MATERIAL SUPPLIED:
>>>
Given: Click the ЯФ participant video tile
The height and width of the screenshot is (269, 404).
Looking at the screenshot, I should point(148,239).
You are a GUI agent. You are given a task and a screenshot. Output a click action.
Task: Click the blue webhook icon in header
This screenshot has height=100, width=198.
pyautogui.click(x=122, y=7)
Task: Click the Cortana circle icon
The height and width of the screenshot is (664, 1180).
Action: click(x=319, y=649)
<<<
>>>
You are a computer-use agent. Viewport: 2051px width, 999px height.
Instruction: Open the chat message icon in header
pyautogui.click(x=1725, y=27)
<<<
>>>
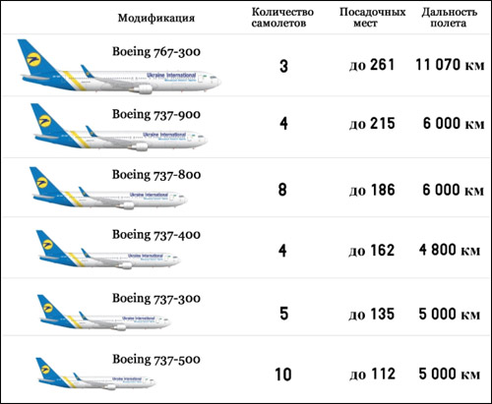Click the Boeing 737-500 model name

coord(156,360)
<<<
STATED TASK:
Could you repeat verbatim the records from the line containing "Given: Click the ЯФ participant video tile" through the line containing "Action: click(x=319, y=649)", including both of those lines?

FINISHED ANSWER:
Given: Click the ЯФ participant video tile
The height and width of the screenshot is (269, 404).
Looking at the screenshot, I should point(148,239).
You are a GUI agent. You are given a task and a screenshot. Output a click action.
Task: Click the blue webhook icon in header
This screenshot has height=100, width=198.
pyautogui.click(x=122, y=7)
Task: Click the Cortana circle icon
The height and width of the screenshot is (664, 1180).
Action: click(x=319, y=649)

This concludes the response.